Há tempos pra ele tanto faz se as águas escorrem para baixo ou sobem ladeira acima.
Já que a chuva tem faltado nas bandas de sua rocinha.
Tom Zé sempre foi um caboclo tinhoso e resignado.
Acostumado ao trabalho duro não se fazia de rogado tanto no cabo da enxada como empunhando a velha foice.

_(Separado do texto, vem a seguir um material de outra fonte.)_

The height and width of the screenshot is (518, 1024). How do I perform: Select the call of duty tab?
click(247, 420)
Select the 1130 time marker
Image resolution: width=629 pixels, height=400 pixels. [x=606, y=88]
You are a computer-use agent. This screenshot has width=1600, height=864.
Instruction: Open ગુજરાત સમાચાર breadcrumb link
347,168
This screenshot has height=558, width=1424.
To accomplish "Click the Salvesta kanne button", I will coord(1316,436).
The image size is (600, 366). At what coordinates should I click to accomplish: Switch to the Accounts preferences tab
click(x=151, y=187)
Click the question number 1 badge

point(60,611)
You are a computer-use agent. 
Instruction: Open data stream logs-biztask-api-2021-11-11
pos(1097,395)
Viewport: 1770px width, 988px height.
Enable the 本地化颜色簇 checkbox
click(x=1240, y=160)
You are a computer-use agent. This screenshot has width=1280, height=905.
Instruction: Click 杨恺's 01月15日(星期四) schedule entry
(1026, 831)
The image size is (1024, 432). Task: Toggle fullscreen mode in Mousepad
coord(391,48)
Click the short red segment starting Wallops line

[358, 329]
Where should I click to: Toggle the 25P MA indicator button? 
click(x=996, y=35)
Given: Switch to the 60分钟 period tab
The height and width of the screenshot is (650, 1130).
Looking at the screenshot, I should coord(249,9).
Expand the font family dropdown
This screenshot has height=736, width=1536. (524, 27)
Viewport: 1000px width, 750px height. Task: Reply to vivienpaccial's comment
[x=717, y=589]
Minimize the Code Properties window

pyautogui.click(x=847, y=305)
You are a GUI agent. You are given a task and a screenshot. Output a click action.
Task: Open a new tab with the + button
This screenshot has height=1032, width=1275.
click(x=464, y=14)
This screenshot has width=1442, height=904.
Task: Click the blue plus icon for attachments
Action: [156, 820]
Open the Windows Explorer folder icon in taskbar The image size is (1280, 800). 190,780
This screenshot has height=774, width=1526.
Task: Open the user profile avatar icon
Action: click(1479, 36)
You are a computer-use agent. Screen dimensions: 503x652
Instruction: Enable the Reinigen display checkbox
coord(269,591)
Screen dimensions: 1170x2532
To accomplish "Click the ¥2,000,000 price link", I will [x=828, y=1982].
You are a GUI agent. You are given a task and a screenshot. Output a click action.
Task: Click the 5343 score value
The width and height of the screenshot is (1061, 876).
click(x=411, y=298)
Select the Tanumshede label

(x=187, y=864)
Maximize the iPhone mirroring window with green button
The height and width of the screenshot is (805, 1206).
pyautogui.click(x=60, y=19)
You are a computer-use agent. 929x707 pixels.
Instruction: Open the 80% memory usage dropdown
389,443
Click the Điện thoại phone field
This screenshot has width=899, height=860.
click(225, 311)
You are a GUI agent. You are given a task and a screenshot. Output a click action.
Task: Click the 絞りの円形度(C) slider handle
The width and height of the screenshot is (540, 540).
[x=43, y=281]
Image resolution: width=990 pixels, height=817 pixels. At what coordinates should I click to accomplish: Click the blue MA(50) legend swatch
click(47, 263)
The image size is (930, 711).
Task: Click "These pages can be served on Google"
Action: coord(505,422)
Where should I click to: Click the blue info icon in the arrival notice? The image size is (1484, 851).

Até os seus quase sessenta anos. Completos naquele mês de outubro. Já passando da metade. Perdeu a conta de quantas madrugadas frias ou quentes acordou rumo ao serviço que sempre o esperava com um sorriso estampando na face.
Nunca o vi contrafeito. Mesmo no dia quando sua melhor vaquinha, de nome Maninha, foi achada mortinha da silva atolada num brejo quase seco.
Naquela manhã cinzenta meu amigo Tom quase desistiu da lida. Pensou em se mudar pra cidade. Não fosse pela minha intervenção oportuna ele, por certo, faria exatamente aquilo que iria fazer dele um homem ao meio. Já que por inteiro ele sempre foi. Sempre presente nos bons e maus momentos. Nunca desisisitindo de seus sonhos. Mesmo que fosse descolorido de tudo aquilo que ele sonhava. Com uma fazendinha produtiva. Que lhe desse apenas felicidade mesmo que salpicada de tristeza. Pois nem sempre ser feliz se torna possível nesse mundo onde a tristeza impera.
Naquela manhã iluminada por um solzinho tímido encontrei meu amigo Tom de mãos postas no queixo recurvo na soleira de sua casinha tosca.
A mim me pareceu que algo de ruim havia acontecido.
Como tinha pressa a ele perguntei o que havia sucedido. Ele nem se deu ao luxo de olhar pra mim.
Fiz menção de ir embora. Ao virar-lhe as costas ele resmungou qualquer coisa ininteligível.
Num muxoxo Tom se virou em minha direção e balbuciou: “pêra aí. Dá-me um tempo para eu respirar”.
Quase desisti de saber qual o motivo de sua zanga. Não era de seu feitio fechar a carantonha feiosa.
Na noite passada a seleção brasileira de futebol foi derrotada pela de nosso país vizinho mais ao sul. O placar foi de dois a zero. Mas poderia ter sido mais. Fora o baile.
Pensei ter sido este o motivo do desconsolo do amigo Tom Zé.
Mais uma vez me enganei.
Naquele interregno de nossa prosa, antes de me despedir do amigo, dele ouvi esse desabafo inesperado.
“Quer mesmo saber o que penso? Pra mim tanto faz como tanto se desfez. Não me importa se a seleção ganhe ou perca. Pra mim o que conta são as contas que se amontoam no tampo da mesa. Se falta comida na janta ou se tem sobremesa. Eu não ganho nem um milésimo, ou uma infinita partezinha do que recebem as tais estrelas da seleção. Se eu recebesse pelo leite que minhas vacas dão um reles tostão do que ganha o tal Neymar acha que eu estaria aqui? O que me importa o resultado do jogo de ontem a noite? Ah! Pouco se me dá.”
Fui embora pensando comigo mesmo. Não é que pra mim também?